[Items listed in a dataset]
- - - -

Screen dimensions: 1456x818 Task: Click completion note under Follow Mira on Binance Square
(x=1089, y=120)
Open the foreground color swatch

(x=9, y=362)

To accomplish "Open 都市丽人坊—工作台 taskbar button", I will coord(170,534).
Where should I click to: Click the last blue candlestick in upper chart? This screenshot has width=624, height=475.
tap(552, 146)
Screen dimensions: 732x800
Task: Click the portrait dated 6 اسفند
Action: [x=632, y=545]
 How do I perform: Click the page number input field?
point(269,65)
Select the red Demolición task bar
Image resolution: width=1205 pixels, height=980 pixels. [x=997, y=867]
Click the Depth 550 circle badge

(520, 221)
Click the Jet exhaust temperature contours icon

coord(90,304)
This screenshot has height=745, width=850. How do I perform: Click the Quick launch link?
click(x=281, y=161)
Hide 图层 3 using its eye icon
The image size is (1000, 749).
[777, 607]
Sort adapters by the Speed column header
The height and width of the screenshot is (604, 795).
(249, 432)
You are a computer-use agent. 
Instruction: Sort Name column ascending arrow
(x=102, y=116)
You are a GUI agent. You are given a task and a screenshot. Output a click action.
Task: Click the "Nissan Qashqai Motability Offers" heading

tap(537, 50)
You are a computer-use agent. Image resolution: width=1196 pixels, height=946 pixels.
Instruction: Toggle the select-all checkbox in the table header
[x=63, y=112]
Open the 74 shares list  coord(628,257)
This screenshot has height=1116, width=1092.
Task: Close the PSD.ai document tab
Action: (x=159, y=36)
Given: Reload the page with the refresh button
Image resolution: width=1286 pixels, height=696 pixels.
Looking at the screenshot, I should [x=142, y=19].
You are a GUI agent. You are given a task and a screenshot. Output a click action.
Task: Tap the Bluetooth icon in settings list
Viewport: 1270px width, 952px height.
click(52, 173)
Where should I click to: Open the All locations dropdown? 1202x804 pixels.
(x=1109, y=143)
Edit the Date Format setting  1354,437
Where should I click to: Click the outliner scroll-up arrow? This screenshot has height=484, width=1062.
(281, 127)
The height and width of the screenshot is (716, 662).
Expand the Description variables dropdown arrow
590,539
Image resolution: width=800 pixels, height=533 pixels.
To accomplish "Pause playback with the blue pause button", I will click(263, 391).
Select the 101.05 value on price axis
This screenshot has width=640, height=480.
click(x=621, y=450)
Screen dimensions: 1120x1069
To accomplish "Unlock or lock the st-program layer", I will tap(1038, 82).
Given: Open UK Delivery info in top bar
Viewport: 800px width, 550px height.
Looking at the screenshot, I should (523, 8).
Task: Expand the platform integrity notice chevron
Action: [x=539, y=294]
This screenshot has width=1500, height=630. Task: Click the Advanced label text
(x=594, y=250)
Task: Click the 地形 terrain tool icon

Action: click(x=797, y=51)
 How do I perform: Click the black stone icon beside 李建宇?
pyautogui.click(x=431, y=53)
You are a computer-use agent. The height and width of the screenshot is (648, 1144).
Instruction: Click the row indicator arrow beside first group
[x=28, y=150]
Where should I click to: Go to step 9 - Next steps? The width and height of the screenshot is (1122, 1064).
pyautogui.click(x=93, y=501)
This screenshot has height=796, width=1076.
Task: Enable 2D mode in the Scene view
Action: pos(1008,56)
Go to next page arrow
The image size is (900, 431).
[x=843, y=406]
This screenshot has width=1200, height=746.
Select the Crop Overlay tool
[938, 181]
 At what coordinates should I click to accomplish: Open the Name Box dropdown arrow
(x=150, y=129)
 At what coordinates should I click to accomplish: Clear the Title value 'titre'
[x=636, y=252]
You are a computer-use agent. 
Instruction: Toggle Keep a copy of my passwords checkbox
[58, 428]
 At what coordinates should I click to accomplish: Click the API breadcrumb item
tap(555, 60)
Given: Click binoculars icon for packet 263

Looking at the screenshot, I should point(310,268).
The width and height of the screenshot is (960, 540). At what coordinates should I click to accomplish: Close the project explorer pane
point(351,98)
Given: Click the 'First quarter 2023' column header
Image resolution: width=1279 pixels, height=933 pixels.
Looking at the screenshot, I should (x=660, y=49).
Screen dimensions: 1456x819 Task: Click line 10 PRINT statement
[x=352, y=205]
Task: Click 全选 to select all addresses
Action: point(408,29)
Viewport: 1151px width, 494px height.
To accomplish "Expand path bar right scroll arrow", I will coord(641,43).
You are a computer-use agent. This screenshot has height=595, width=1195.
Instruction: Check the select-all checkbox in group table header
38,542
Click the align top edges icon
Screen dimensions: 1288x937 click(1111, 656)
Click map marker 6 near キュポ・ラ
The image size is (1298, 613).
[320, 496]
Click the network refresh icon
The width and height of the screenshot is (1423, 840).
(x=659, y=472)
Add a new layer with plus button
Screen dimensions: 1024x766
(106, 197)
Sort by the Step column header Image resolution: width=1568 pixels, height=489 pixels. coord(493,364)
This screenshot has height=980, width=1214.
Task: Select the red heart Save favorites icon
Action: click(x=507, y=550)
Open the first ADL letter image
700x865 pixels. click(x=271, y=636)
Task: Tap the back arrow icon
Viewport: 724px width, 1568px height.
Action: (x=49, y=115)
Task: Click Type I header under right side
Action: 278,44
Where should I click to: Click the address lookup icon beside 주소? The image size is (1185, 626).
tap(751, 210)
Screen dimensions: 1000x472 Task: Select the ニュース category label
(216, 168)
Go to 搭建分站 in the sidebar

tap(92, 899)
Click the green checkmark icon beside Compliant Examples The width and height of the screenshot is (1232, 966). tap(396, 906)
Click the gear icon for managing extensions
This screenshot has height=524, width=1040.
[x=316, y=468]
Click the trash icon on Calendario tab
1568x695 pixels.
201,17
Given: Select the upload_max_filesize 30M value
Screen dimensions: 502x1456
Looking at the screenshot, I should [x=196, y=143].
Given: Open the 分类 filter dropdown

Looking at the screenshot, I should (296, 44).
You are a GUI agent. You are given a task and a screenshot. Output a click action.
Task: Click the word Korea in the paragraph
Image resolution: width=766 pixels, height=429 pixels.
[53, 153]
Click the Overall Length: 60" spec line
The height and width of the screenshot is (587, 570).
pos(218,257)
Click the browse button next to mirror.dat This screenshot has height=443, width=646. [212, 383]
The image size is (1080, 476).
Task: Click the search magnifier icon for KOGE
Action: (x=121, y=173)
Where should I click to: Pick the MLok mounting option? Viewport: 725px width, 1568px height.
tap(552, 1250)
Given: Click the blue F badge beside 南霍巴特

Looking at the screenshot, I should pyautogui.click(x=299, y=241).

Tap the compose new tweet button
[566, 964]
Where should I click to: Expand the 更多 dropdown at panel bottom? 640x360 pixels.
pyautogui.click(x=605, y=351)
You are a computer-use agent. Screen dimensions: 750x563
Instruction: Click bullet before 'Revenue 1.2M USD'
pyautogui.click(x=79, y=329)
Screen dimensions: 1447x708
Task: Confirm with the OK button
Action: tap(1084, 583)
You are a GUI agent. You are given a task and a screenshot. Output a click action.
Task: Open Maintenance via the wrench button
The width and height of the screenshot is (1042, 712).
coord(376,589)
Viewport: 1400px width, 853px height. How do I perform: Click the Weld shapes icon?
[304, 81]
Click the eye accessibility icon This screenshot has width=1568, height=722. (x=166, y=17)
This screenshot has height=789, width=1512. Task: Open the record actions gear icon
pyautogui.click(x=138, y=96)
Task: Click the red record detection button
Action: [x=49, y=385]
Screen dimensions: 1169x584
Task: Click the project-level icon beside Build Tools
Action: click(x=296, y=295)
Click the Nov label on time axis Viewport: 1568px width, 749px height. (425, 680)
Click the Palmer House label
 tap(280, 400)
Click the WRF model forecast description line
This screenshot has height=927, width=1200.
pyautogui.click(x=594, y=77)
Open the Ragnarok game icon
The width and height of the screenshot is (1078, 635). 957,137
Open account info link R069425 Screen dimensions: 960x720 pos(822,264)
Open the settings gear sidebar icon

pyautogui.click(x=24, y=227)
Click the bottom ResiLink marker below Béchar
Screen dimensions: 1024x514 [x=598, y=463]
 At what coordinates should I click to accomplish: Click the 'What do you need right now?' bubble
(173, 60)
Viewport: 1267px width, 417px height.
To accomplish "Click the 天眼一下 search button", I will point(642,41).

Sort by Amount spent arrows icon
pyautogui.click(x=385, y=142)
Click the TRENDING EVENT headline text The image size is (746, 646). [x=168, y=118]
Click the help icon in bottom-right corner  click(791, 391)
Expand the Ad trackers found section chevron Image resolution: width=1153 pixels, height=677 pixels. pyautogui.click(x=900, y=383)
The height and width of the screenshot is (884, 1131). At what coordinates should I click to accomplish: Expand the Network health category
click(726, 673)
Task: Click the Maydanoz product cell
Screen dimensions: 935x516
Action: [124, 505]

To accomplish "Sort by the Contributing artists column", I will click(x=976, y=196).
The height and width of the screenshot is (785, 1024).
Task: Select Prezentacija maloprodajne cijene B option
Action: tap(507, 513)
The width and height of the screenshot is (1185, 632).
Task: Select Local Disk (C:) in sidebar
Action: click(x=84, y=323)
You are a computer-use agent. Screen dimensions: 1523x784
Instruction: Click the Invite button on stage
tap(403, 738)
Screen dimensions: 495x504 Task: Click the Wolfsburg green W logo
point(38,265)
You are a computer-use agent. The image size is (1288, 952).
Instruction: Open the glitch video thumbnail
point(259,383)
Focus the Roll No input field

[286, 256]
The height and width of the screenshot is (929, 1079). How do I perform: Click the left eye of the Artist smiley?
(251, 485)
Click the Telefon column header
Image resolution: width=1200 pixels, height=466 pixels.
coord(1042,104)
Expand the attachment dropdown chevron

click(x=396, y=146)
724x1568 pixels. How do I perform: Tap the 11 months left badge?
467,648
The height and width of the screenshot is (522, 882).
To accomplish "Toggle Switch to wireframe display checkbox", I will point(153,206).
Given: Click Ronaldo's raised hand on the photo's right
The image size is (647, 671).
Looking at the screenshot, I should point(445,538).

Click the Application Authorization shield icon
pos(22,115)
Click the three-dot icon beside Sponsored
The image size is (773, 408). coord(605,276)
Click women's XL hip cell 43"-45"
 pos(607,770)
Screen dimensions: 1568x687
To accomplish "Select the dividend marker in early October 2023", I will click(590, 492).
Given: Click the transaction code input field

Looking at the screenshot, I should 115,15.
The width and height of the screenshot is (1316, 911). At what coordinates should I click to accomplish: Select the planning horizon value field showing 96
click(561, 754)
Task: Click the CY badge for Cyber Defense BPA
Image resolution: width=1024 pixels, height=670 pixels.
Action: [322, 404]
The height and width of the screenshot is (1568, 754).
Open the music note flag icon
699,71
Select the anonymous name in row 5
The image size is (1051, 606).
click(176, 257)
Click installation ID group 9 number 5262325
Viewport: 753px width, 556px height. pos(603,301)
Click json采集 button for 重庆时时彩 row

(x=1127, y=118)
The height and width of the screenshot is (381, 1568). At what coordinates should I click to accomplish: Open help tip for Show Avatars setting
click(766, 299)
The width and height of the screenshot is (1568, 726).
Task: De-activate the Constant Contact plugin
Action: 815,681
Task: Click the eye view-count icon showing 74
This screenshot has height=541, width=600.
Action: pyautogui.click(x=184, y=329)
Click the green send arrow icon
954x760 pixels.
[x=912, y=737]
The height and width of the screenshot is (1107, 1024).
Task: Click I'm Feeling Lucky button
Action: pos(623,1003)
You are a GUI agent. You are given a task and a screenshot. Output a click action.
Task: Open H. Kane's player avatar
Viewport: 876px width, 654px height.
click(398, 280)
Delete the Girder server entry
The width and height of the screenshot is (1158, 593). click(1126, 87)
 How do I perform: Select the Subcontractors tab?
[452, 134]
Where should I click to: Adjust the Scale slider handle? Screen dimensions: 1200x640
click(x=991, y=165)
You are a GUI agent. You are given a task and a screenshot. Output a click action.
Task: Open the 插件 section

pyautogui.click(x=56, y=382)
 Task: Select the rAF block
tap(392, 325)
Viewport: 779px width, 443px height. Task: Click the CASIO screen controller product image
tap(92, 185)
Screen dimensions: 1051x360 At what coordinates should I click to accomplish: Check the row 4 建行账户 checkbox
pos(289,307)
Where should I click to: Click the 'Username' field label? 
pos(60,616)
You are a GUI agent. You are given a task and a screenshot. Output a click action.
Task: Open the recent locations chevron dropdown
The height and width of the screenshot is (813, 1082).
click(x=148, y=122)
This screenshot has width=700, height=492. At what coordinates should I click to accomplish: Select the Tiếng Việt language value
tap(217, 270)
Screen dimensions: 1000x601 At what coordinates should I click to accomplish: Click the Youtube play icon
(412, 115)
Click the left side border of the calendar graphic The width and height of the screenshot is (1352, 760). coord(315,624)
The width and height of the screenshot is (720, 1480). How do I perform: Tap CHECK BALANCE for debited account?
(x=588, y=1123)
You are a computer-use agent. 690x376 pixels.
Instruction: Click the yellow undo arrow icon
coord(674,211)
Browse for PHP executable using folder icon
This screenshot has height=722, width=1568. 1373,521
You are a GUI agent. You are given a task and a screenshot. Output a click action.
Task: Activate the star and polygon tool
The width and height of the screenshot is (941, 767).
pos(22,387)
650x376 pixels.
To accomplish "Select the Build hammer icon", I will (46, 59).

- - - -

■ **WHAT IS EXPECTED**
From the records above, copy only the lines starting with the line that holds "Click the TRENDING" and going on through the line that holds "You are a computer-use agent. Screen dimensions: 1523x784", exactly as written.

■ **TASK ANSWER**
Click the TRENDING EVENT headline text The image size is (746, 646). [x=168, y=118]
Click the help icon in bottom-right corner  click(791, 391)
Expand the Ad trackers found section chevron Image resolution: width=1153 pixels, height=677 pixels. pyautogui.click(x=900, y=383)
The height and width of the screenshot is (884, 1131). At what coordinates should I click to accomplish: Expand the Network health category
click(726, 673)
Task: Click the Maydanoz product cell
Screen dimensions: 935x516
Action: [124, 505]

To accomplish "Sort by the Contributing artists column", I will click(x=976, y=196).
The height and width of the screenshot is (785, 1024).
Task: Select Prezentacija maloprodajne cijene B option
Action: tap(507, 513)
The width and height of the screenshot is (1185, 632).
Task: Select Local Disk (C:) in sidebar
Action: click(x=84, y=323)
You are a computer-use agent. Screen dimensions: 1523x784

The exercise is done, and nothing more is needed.